Idries Shah has condemned the definition of ‘sufi’ from ‘suf’ — wool — on exactly the same grounds as I am approving of it. He says that Sufis are so alert about symbols how can they choose wool as a symbol? The wool represents the animal and Idries Shah says Sufis cannot choose the animal as a symbol. They are the people of God — why should they choose the animal? He seems very logical, and he may appeal to many people.
But on exactly the same grounds I approve the definition.
To me, to be an animal means to be innocent, not to know morality, not to know immorality. To be an animal is not a condemnation. A saint is more like animals than like you, than like the so called human beings. The human beings are not natural beings, they are very unnatural, artificial, plastic. Their whole life is a life of deception. If you touch somebody’s face you will never touch his face, you touch only his mask. And remember, your hand is also not true. It has a glove on it. Even lovers don’t touch each other; even in love you are not innocent; even in love you are not without masks. But when you want to love God you have to be without masks. You have to drop all deceptions. You have to be authentically whatsoever you are, to be choicelessly whatsoever you are. In that primal innocence God descends. ……….
………. By asserting the symbol of the animal Sufis declare, ‘We are simple people. We don’t know what is good and what is bad. We know only God, and whatsoever happens is his gift. We accept it. We are not doers on our own accord. ‘ This is the first meaning of the word ‘Sufi’.
There is another possibility: the word ‘Sufi’ can be derived from ‘sufa’ — purity, cleanliness, purification. That too is good. When you live a life of choicelessness a natural purity comes. But remember, this purity has nothing of morality in it. It does not mean pure in the sense of being good; it means pure in the sense of being divine, not in the sense of being good. Pure simply means pure of all ideas, good and bad both. Purity means transcendence. One has no idea at all, no prejudices. One trusts life so utterly that one need not have any ideas, one can live without ideas. When ideas are there in the mind they create impurity, they create wounds. When you are too full of ideas, you are too full of dirt. All ideas are dirty. Yes, even the idea of God is a dirty idea, because ideas are dirty. For a Sufi, God is not an idea, it is his lived reality. It is not somewhere sitting on a throne high in the heavens, no — it is herenow, it is all over the place, it is everywhere. God is just a name for the totality of existence.

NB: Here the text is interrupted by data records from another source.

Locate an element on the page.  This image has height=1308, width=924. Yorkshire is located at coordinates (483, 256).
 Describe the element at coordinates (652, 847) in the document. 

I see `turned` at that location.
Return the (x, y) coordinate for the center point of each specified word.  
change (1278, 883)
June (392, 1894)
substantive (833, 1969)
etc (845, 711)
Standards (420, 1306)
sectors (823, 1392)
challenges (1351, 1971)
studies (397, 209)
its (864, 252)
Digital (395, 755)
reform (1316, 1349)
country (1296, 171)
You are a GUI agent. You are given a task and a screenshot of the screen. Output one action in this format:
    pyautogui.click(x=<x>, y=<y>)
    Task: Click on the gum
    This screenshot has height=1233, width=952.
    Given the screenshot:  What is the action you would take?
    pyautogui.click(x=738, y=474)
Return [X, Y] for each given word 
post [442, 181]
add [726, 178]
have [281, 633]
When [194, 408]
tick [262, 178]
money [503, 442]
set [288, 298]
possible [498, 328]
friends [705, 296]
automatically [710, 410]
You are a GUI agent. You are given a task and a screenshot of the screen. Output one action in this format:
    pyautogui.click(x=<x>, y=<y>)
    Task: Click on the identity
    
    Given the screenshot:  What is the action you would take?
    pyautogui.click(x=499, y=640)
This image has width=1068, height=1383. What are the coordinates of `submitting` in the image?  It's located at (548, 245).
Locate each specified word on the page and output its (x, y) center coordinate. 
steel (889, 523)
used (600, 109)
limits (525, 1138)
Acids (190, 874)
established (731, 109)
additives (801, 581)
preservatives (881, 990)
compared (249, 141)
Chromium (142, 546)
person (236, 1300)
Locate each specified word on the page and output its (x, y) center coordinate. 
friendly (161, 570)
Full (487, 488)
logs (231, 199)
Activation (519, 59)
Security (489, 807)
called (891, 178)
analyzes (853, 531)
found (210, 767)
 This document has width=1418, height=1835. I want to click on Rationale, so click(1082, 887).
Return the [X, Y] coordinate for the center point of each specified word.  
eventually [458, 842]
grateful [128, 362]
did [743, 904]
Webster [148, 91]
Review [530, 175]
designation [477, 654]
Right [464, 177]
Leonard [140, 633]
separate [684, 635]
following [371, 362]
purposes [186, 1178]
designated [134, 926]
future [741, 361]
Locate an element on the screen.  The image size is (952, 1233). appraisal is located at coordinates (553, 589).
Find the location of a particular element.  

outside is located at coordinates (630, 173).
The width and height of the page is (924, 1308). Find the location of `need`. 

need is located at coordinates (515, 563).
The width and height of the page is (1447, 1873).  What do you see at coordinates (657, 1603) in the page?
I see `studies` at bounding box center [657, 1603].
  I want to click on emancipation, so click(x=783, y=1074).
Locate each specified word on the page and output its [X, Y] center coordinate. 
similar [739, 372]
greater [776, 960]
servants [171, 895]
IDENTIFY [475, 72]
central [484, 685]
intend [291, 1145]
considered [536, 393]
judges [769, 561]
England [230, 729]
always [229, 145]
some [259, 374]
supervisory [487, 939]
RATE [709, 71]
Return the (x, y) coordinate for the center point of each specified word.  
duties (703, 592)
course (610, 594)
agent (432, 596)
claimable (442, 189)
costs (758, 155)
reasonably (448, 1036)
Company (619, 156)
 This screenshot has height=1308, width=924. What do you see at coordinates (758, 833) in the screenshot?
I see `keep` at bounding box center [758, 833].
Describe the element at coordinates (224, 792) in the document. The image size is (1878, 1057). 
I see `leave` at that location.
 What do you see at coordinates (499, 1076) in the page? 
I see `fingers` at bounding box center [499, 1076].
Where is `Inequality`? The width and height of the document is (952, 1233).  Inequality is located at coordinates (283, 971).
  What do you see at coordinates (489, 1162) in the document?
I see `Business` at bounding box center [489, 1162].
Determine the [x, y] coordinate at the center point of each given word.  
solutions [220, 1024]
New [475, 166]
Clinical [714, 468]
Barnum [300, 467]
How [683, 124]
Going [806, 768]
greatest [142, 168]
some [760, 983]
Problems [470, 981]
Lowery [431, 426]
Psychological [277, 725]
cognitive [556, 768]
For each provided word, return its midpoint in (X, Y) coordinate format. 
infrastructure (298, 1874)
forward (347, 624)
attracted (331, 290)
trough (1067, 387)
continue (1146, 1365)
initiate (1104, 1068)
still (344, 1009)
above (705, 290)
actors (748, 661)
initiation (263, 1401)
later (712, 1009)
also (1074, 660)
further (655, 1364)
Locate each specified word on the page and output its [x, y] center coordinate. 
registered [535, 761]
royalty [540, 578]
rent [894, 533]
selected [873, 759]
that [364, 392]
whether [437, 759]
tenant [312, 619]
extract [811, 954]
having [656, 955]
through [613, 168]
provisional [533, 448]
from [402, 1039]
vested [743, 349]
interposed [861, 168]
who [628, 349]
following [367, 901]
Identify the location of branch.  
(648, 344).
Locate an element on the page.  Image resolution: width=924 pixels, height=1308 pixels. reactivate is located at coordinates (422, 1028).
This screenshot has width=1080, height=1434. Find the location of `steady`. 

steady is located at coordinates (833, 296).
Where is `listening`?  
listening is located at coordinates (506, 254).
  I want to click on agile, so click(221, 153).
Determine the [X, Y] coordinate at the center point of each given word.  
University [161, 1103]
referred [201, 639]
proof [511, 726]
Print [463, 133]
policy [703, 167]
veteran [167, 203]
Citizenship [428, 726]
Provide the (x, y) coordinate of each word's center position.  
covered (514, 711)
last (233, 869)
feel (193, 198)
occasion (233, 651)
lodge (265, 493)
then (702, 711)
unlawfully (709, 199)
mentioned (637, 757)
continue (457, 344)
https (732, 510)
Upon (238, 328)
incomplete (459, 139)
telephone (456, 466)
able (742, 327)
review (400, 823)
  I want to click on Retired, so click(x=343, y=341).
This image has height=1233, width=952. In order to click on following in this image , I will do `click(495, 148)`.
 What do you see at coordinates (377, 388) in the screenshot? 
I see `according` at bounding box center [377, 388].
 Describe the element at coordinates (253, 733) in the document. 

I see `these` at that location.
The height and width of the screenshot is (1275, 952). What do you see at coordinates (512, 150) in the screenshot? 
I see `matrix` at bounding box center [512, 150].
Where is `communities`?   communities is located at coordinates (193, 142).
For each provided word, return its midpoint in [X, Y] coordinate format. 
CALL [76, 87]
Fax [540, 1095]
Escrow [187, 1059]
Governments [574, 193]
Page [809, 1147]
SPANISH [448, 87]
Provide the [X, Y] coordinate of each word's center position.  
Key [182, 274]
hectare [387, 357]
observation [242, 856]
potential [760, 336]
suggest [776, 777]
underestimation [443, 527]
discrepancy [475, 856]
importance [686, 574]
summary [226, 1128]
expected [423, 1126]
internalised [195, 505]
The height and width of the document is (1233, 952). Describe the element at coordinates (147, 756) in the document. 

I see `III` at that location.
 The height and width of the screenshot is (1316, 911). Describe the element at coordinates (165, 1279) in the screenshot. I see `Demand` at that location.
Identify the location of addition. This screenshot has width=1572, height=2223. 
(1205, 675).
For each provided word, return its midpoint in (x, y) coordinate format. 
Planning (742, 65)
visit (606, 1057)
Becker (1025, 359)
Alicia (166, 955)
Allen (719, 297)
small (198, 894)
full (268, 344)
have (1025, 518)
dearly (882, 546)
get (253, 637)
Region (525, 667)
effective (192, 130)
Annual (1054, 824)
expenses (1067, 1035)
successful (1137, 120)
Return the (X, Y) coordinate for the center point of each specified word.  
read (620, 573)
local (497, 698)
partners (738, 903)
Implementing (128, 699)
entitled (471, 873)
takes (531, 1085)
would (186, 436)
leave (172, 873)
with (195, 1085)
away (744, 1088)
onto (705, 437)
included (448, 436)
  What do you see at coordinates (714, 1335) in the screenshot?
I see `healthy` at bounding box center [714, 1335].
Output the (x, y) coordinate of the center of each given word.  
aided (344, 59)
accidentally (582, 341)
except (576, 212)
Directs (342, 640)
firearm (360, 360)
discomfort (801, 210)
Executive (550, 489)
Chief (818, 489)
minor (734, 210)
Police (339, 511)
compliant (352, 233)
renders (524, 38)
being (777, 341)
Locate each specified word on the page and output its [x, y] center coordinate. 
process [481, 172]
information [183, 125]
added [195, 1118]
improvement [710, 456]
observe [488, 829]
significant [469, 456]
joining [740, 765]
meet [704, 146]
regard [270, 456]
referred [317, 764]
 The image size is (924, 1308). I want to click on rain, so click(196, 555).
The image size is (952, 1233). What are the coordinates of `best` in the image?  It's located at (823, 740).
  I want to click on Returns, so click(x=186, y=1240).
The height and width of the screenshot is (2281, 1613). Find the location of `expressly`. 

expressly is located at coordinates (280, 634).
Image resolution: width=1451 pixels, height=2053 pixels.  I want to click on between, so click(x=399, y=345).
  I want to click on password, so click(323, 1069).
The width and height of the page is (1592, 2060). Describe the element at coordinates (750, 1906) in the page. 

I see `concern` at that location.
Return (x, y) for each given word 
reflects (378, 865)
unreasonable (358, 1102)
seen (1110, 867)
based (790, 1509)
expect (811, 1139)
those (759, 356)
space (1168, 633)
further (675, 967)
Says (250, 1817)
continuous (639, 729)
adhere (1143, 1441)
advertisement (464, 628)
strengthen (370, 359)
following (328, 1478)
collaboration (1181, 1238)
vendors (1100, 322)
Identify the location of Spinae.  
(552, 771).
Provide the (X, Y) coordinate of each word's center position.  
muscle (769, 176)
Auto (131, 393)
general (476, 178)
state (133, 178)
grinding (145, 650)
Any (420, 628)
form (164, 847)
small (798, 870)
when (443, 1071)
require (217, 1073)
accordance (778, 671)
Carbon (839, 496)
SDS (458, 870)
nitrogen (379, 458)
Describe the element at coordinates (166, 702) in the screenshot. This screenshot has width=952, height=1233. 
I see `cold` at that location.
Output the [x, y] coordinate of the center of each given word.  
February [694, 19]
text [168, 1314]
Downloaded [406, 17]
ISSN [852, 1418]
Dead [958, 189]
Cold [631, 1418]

Purity means a contentless mind — so please don’t be misguided by the word ‘purity’. It does not mean a man who has a good character. It does not mean a man who behaves according to the Ten Commandments. It does not mean a man who is respected by the society as a good man.
A Sufi has never been respected by the society. A Sufi lives such a rebellious life that the society has almost always been murdering Sufis, crucifying them — because the Sufi makes you aware of your falsity. He becomes a constant sermon against your artificiality, against your ugliness, against your inner inhumanity to human beings, against your masks, against all that you are and represent. A Sufi becomes a constant pain the neck to the so-called society and to the so-called respectable people.